Brief: Return the lines of the listing exactly, starting with the line that contains "Viewport: 236px width, 198px" and going on through the line that contains "pos(152,493)".
----------------------------------------
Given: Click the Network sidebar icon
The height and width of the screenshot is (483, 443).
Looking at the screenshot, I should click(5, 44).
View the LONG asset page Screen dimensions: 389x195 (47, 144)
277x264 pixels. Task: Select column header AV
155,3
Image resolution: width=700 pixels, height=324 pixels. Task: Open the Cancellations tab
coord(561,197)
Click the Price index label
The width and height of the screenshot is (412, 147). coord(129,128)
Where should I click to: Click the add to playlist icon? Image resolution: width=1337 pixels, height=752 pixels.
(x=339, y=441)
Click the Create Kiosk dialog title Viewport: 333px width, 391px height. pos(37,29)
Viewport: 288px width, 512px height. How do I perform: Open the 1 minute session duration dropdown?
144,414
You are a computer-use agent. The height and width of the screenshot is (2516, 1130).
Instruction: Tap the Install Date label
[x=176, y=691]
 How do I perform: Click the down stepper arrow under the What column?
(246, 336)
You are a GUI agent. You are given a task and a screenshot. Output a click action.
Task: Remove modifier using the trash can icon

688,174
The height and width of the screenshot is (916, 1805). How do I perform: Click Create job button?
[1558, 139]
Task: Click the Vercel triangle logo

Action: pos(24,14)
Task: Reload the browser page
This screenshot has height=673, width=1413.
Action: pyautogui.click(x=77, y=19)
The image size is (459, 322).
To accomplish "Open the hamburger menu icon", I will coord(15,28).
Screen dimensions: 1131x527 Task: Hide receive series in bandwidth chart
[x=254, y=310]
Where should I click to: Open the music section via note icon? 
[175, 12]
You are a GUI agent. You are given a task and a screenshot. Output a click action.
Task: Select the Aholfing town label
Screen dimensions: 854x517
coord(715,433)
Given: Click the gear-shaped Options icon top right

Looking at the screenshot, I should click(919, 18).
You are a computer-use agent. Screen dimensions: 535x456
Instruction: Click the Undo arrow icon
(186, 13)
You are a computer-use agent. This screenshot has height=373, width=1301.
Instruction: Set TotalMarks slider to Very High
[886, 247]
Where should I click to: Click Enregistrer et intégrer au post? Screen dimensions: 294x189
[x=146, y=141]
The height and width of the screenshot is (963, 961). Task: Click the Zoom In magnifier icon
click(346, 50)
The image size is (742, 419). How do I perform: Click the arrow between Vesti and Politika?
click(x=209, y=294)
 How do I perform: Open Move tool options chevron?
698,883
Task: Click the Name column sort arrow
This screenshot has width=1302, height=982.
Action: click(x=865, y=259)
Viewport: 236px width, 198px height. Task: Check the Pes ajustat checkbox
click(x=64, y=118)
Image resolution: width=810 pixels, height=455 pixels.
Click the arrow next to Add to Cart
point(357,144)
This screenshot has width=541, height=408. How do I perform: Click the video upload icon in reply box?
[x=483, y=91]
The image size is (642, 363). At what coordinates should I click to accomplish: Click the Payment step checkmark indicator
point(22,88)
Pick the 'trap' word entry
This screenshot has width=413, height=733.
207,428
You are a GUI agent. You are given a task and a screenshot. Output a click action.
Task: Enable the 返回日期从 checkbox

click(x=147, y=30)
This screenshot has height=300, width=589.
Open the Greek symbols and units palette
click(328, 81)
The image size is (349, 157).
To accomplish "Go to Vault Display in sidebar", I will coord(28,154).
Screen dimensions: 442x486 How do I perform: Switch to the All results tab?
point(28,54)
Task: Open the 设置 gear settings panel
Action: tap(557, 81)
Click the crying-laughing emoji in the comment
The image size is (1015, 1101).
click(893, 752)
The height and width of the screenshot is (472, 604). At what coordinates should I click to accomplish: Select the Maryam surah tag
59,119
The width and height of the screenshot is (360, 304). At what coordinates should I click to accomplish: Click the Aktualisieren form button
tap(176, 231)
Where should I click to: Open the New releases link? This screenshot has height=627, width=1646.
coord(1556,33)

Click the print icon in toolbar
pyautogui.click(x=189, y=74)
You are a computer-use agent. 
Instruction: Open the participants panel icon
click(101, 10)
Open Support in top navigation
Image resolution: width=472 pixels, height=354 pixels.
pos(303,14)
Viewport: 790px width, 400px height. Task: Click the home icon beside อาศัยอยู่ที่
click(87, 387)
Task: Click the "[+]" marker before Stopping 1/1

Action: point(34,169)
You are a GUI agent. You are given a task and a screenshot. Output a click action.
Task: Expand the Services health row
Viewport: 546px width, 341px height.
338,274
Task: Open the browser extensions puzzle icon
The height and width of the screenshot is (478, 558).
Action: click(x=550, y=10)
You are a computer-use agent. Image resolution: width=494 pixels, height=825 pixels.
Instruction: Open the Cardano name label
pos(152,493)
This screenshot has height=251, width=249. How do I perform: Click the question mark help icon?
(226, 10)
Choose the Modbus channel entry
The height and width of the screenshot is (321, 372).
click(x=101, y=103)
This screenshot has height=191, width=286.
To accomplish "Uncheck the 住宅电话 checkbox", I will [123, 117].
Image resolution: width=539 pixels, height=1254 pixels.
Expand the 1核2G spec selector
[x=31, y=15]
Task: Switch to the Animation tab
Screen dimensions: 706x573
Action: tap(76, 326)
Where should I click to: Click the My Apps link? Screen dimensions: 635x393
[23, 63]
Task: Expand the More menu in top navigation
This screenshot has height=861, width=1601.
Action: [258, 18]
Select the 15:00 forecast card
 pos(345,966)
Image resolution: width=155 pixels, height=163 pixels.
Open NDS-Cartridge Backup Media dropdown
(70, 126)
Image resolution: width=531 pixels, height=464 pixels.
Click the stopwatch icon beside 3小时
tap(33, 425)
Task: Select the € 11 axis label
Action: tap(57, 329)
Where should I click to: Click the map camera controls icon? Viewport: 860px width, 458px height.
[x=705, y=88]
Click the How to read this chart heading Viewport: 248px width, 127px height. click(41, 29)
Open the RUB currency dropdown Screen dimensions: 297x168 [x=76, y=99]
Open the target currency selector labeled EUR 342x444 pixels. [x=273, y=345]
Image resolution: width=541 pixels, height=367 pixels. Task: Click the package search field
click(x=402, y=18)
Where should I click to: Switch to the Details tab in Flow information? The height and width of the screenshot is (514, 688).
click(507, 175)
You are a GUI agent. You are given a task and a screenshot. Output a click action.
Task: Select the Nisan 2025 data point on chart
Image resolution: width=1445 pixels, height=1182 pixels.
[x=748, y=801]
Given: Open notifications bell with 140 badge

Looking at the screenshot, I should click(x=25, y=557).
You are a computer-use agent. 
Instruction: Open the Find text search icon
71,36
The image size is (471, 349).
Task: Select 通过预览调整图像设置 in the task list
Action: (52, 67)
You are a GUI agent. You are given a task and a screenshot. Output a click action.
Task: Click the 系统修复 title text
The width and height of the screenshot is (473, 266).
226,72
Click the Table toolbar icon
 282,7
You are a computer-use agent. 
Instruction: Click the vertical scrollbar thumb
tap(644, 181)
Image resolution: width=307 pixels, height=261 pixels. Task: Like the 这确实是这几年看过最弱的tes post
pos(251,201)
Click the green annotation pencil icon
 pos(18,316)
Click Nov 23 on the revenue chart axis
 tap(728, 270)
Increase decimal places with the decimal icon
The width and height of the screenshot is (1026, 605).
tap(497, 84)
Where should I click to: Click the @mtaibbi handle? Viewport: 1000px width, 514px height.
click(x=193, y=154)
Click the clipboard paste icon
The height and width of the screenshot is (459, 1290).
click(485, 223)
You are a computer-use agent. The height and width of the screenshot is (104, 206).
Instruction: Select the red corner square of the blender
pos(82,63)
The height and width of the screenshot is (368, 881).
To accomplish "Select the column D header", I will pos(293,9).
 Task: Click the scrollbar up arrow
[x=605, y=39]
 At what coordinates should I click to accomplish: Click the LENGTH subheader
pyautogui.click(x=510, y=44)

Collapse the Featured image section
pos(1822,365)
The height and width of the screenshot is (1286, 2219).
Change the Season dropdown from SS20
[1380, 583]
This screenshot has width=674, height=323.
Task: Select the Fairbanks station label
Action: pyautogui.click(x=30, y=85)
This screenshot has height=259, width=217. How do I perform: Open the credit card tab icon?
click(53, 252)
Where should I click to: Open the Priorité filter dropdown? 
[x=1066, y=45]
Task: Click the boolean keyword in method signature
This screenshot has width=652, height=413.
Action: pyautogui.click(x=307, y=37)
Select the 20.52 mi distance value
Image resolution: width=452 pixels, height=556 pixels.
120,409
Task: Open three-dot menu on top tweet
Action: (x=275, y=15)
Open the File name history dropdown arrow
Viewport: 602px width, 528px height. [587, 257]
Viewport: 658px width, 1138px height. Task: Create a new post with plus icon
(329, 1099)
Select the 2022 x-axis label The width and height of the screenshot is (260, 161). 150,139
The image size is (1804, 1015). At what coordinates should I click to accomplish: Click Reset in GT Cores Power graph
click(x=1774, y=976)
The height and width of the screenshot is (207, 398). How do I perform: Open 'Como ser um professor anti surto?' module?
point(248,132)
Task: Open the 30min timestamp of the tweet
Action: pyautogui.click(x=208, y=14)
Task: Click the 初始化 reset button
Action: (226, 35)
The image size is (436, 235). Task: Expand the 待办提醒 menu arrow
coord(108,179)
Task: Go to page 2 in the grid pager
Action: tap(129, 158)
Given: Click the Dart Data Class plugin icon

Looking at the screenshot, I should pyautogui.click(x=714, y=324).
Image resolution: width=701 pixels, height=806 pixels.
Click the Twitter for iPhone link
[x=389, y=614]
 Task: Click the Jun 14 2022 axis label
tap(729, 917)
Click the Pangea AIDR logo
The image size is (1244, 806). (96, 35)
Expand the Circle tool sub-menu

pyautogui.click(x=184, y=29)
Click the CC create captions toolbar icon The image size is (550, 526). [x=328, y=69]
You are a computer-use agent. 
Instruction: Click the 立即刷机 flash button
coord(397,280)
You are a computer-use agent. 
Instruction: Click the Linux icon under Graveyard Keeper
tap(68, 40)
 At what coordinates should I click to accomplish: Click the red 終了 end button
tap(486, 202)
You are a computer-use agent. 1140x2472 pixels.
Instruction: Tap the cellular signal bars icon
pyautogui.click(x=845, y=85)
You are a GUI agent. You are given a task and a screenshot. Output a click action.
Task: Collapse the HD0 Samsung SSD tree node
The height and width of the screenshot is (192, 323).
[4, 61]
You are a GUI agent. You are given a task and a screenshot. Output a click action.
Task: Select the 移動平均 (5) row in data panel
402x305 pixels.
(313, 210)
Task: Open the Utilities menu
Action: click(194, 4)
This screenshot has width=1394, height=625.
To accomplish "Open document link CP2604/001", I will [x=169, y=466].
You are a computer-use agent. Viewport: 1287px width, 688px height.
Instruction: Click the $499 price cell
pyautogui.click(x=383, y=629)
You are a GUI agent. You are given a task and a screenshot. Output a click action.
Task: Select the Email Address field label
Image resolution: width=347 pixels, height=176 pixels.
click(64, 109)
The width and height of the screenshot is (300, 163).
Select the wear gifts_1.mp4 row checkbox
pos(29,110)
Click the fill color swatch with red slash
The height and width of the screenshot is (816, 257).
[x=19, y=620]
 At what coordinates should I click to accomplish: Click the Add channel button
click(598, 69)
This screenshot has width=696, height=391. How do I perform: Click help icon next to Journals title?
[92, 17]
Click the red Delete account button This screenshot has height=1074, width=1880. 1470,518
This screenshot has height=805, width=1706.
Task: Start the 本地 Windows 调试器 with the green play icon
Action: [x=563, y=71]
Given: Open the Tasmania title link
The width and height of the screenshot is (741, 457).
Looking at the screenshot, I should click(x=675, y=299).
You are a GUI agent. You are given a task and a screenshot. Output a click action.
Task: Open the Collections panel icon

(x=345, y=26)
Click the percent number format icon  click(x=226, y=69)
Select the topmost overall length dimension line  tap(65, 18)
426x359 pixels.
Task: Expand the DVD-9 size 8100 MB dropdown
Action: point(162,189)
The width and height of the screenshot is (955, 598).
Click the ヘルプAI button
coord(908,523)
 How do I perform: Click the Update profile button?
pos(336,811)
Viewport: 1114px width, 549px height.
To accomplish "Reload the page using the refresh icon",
----------------------------------------
Exercise answer:
Viewport: 236px width, 198px height. Task: Check the Pes ajustat checkbox
click(x=64, y=118)
Image resolution: width=810 pixels, height=455 pixels.
Click the arrow next to Add to Cart
point(357,144)
This screenshot has width=541, height=408. How do I perform: Click the video upload icon in reply box?
[x=483, y=91]
The image size is (642, 363). At what coordinates should I click to accomplish: Click the Payment step checkmark indicator
point(22,88)
Pick the 'trap' word entry
This screenshot has width=413, height=733.
207,428
You are a GUI agent. You are given a task and a screenshot. Output a click action.
Task: Enable the 返回日期从 checkbox

click(x=147, y=30)
This screenshot has height=300, width=589.
Open the Greek symbols and units palette
click(328, 81)
The image size is (349, 157).
To accomplish "Go to Vault Display in sidebar", I will coord(28,154).
Screen dimensions: 442x486 How do I perform: Switch to the All results tab?
point(28,54)
Task: Open the 设置 gear settings panel
Action: tap(557, 81)
Click the crying-laughing emoji in the comment
The image size is (1015, 1101).
click(893, 752)
The height and width of the screenshot is (472, 604). At what coordinates should I click to accomplish: Select the Maryam surah tag
59,119
The width and height of the screenshot is (360, 304). At what coordinates should I click to accomplish: Click the Aktualisieren form button
tap(176, 231)
Where should I click to: Open the New releases link? This screenshot has height=627, width=1646.
coord(1556,33)

Click the print icon in toolbar
pyautogui.click(x=189, y=74)
You are a computer-use agent. 
Instruction: Open the participants panel icon
click(101, 10)
Open Support in top navigation
Image resolution: width=472 pixels, height=354 pixels.
pos(303,14)
Viewport: 790px width, 400px height. Task: Click the home icon beside อาศัยอยู่ที่
click(87, 387)
Task: Click the "[+]" marker before Stopping 1/1

Action: point(34,169)
You are a GUI agent. You are given a task and a screenshot. Output a click action.
Task: Expand the Services health row
Viewport: 546px width, 341px height.
338,274
Task: Open the browser extensions puzzle icon
The height and width of the screenshot is (478, 558).
Action: click(x=550, y=10)
You are a computer-use agent. Image resolution: width=494 pixels, height=825 pixels.
Instruction: Open the Cardano name label
pos(152,493)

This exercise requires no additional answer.